An alternative, albeit less elegant, hardware solution would involve implementation of an optical switch inside the IS housing. The switch (e.g., a movable mirror) would direct the signals collected at either the signal or reference port into a single optical fiber connected to a customary spectrometer. Four acquisitions would still be required to obtain each corrected DRS, but repositioning of the optical fiber between the two IS ports would no longer be required.

When $\rho (\lambda )$ and $R_{\mathrm{wh}}(\lambda )$ exhibit a weak spectral dependence, which is the norm within the visible and near-infrared part of the spectrum, the theoretically predicted SBSE behavior matches our experimental observations very well (Fig. 5). This offers a possibility for computational elimination of SBSE, thus eliminating the need to perform any additional calibration measurements during the actual application. We have outlined several variations of this approach, utilizing either Eq. (17), another suitable analytical function, or a look-up table.

Since the functional relation between $R^{\prime }$ and the corresponding $R^{\prime \prime }$ [e.g., Eq. (16)] depends exclusively on equipment specifics, it would be best determined by equipment manufacturers. Computational correction of provisional DRS data could then be integrated into the acquisition software, essentially constituting an augmented calibration step. Note that unlike the experimental approaches discussed further above, this method could also be applied for approximate removal of the SBSE in IS without the reference port.

In applications where experimental DRS are used as input for subsequent quantitative analysis, presence of SBSE may induce substantial artifacts in the results. In the presented application example involving quantitative analysis of human skin, failure to remove SBSE resulted in overestimation of the fractional contents of epidermal melanin and dermal blood by 20 to 23% and 38 to 40%, respectively (Table 1). At the same time, the oxygen saturation level was underestimated by 9 to 13%. While these numbers may vary some more with sample specific (e.g., epidermal thickness, melanin, and blood content), general trends in terms of over- or undershooting of a given variable are, in our experience, quite universal.

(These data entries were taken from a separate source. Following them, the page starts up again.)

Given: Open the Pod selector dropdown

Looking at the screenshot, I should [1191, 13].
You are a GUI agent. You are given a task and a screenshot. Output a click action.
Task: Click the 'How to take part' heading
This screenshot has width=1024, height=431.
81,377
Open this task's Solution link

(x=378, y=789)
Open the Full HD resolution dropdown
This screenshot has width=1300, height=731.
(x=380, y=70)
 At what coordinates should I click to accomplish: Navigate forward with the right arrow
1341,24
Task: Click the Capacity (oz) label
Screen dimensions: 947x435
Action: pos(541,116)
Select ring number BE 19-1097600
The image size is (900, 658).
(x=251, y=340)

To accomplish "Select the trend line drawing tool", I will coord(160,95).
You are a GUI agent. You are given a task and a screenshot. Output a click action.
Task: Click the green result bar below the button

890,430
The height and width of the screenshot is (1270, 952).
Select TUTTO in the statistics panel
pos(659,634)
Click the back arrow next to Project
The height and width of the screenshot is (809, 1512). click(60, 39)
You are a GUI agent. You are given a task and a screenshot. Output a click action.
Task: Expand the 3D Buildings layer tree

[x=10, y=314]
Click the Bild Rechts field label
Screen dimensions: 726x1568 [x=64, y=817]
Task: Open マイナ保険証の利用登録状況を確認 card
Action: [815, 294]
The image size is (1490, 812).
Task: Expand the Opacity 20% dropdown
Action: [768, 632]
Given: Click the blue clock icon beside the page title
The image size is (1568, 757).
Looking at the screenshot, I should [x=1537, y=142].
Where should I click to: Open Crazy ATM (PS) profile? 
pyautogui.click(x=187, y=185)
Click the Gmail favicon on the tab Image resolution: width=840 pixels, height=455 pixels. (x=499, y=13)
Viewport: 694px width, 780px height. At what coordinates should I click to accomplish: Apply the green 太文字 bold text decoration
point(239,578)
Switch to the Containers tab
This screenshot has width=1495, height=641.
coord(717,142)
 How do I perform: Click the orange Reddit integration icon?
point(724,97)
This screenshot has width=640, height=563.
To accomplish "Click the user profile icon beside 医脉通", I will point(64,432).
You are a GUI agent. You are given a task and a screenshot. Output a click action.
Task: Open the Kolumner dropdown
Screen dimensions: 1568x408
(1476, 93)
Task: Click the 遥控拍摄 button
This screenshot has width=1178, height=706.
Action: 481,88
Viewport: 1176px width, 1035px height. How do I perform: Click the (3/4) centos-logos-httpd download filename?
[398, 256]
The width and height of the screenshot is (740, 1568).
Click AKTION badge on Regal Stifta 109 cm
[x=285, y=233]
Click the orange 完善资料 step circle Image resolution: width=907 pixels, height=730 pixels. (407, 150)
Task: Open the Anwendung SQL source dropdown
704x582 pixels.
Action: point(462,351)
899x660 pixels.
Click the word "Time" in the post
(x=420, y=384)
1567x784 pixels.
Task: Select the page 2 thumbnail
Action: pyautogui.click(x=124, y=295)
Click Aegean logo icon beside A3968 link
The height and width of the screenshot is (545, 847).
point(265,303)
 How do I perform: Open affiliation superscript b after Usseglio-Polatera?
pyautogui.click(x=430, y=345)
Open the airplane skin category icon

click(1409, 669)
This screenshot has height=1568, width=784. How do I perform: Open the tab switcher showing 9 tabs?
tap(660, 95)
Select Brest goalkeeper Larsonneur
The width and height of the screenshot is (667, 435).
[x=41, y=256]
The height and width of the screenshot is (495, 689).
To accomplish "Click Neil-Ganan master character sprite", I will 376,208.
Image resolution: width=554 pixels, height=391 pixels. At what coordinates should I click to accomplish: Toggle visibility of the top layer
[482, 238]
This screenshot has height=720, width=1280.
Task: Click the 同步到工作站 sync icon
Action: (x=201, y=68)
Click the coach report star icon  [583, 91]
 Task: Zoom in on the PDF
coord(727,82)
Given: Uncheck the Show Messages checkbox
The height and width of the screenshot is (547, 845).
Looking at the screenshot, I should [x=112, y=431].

To the best of our knowledge, the influence of SBSE on DRS measured with IS was not accounted for in any reported biomedical application. Based on the above evidence, it seems plausible that the related artifacts may be responsible for some of the discrepancies in the values of tissue optical properties, typical chromophore concentrations, etc., found in the literature. For example, several studies based on DRS measured with IS reported oxygen saturation values in healthy human skin averaging at 38%.^12,21 Studies involving alternative experimental approaches, in contrast, regularly report values of 50 to 60% and often even higher than that.^5,40 The above discrepancy is in qualitative agreement with our observation that failure to account for SBSE results in underestimation of oxygen saturation (Table 1). In addition to the fact that the amplitude of the measurement artifact varies with equipment specifics [Eq. (14)], specifics of subsequent analysis may also amplify its influence on the results to different degrees.

Evidently, several other causes unrelated to SBSE may also contribute to the above and other similar discrepancies in the literature. Nevertheless, an increased level of awareness, combined with the practical procedures for elimination of SBSE presented here, may help resolve some of the controversies and improve compatibility of future data obtained with different experimental setups.